> **Exercise description**: Update the lines between the one containing "Image resolution: width=959" and the one containing "pyautogui.click(x=468, y=137)", inclusive, so that "screenshot" becomes "screen capture" and everything else stays the same. Omit the pictures from your version.

[Word and element locating data]
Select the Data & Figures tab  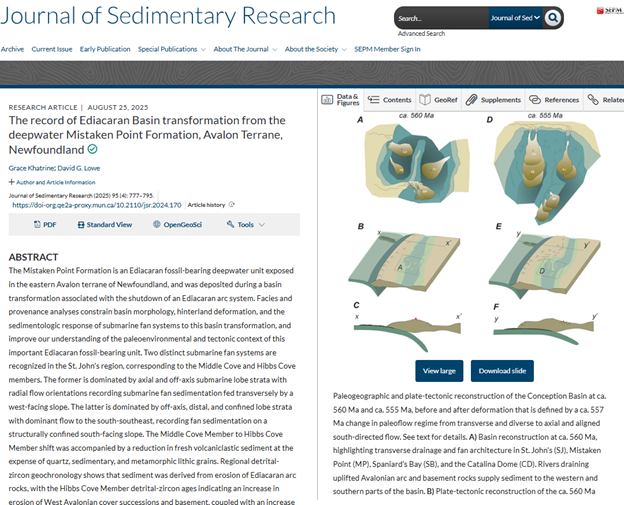[341, 100]
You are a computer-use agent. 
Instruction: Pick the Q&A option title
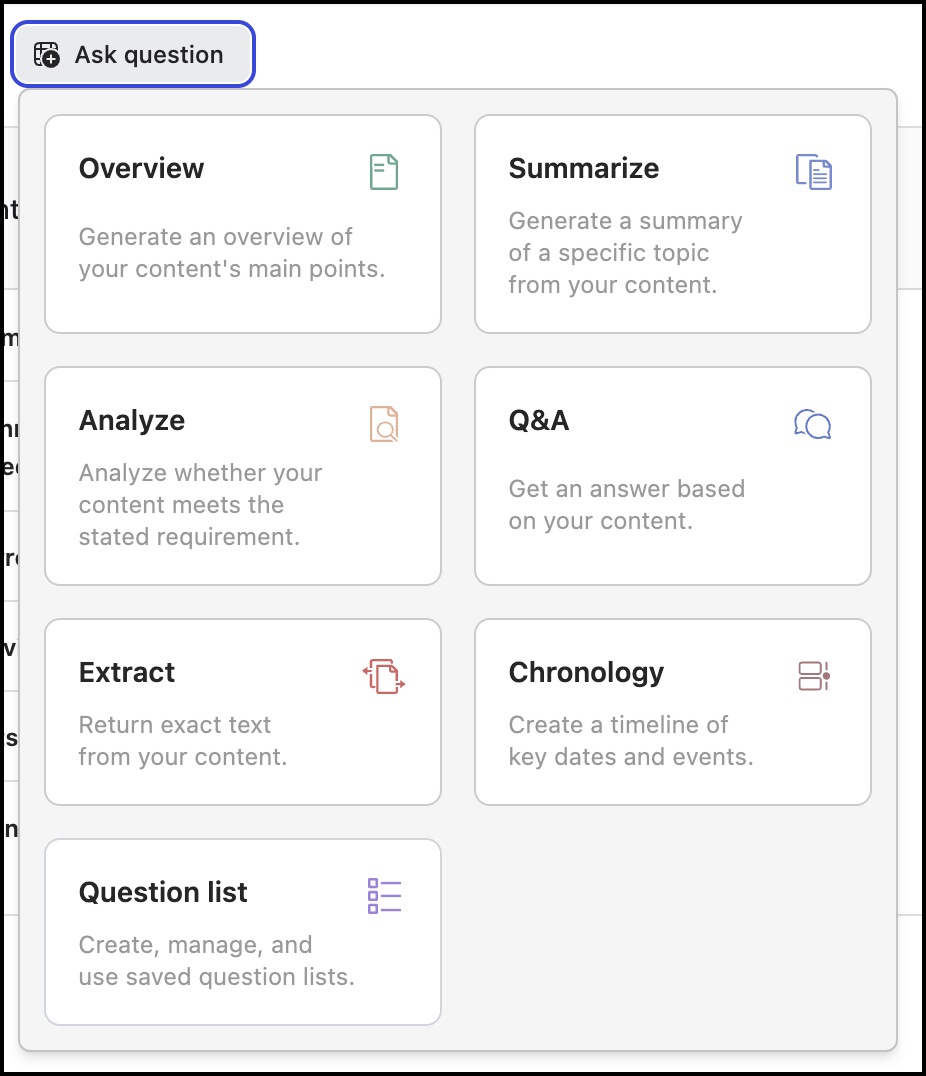(x=539, y=420)
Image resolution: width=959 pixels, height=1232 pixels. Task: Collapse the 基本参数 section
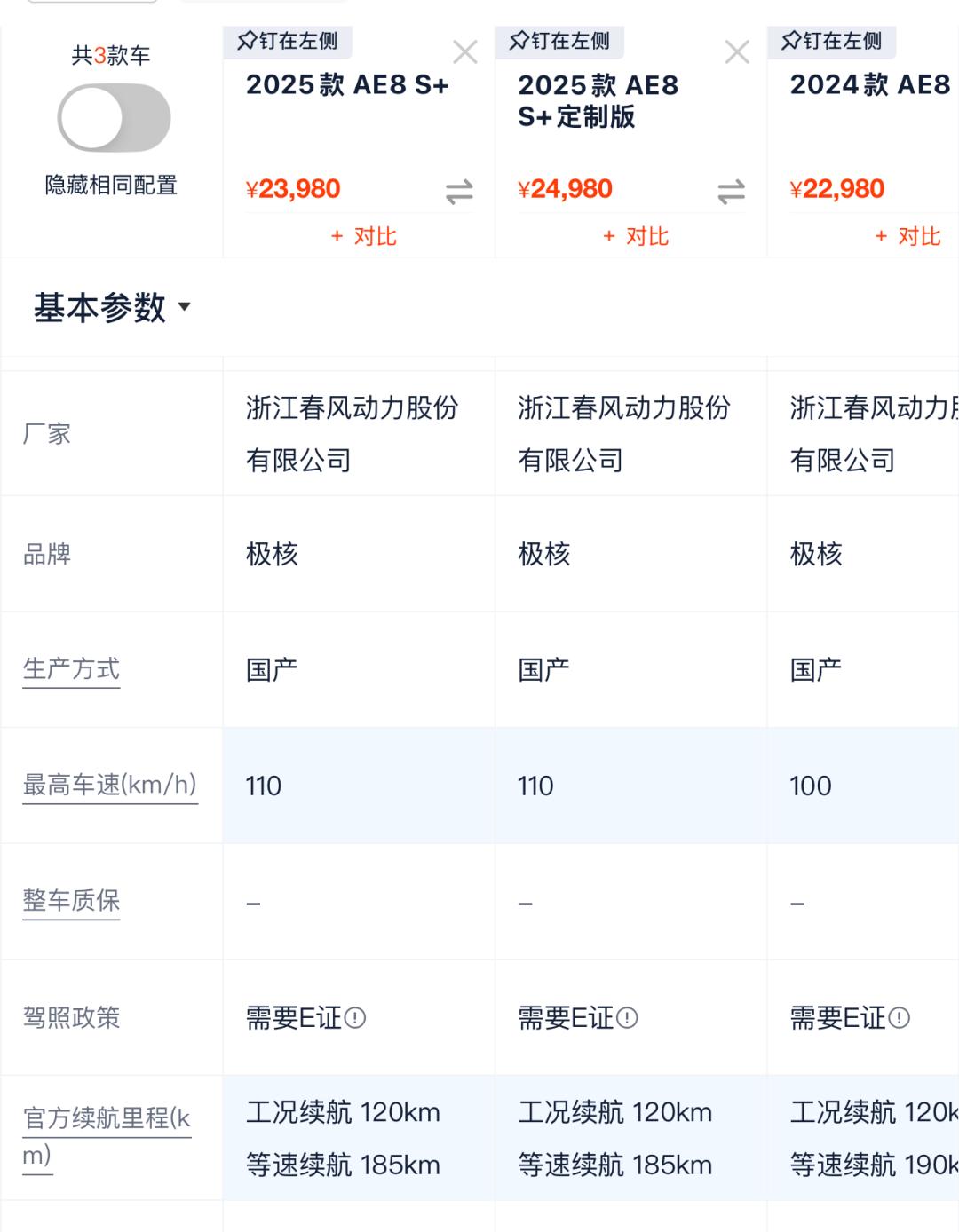[x=112, y=307]
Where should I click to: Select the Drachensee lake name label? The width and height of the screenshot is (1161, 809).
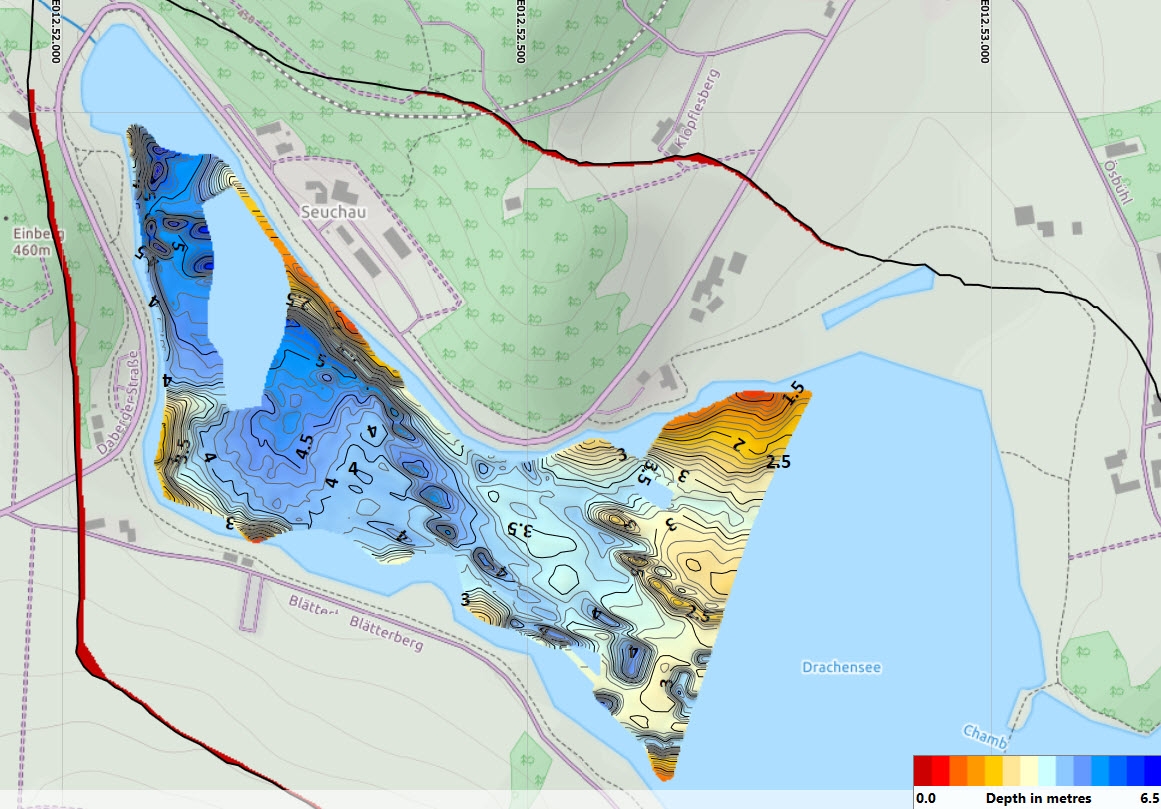click(841, 667)
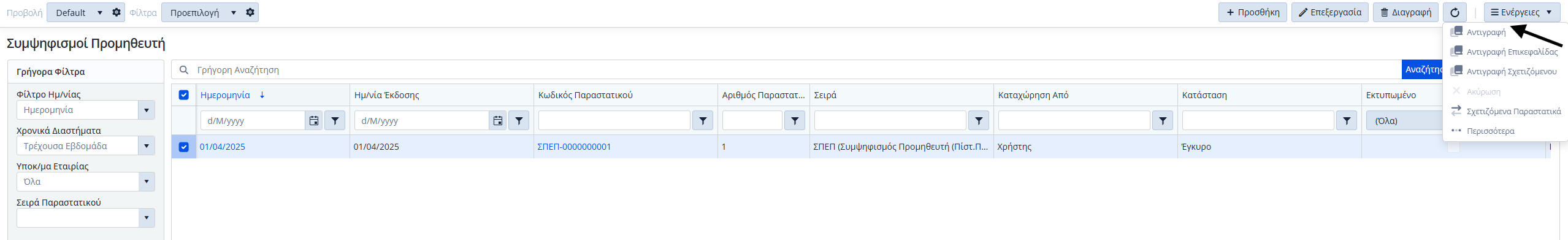Uncheck the 01/04/2025 row checkbox

183,147
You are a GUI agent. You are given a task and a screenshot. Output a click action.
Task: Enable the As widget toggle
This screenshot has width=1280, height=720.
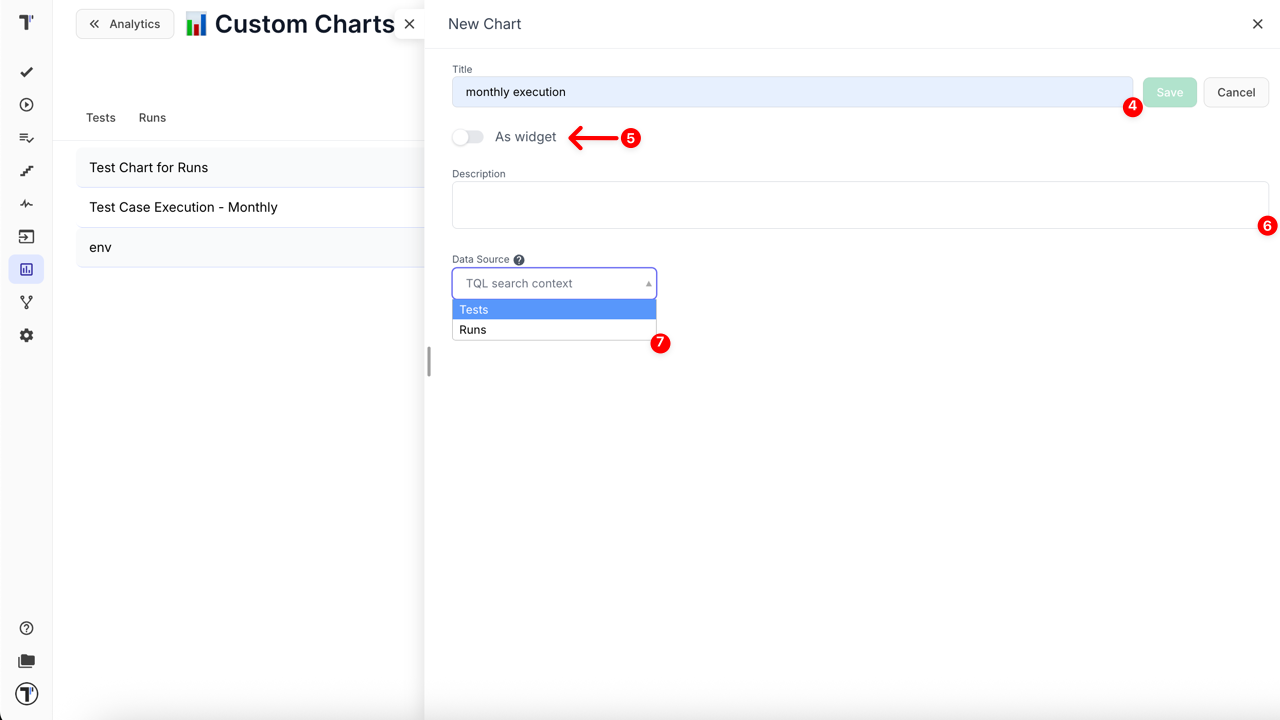pyautogui.click(x=468, y=137)
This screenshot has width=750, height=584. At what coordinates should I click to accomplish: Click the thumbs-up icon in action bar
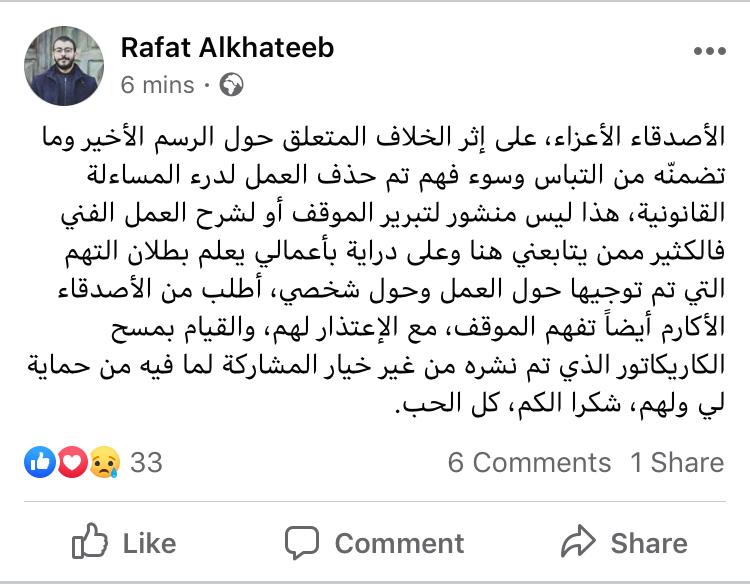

> **Response to this exercise**:
Image resolution: width=959 pixels, height=1232 pixels. Task: Collapse the 基本参数 section
[x=112, y=307]
Where should I click to: Select the Drachensee lake name label? The width and height of the screen capture is (1161, 809).
click(841, 667)
Uncheck the 01/04/2025 row checkbox

183,147
You are a GUI agent. You are given a task and a screen capture. Output a click action.
Task: Enable the As widget toggle
This screen capture has width=1280, height=720.
pyautogui.click(x=468, y=137)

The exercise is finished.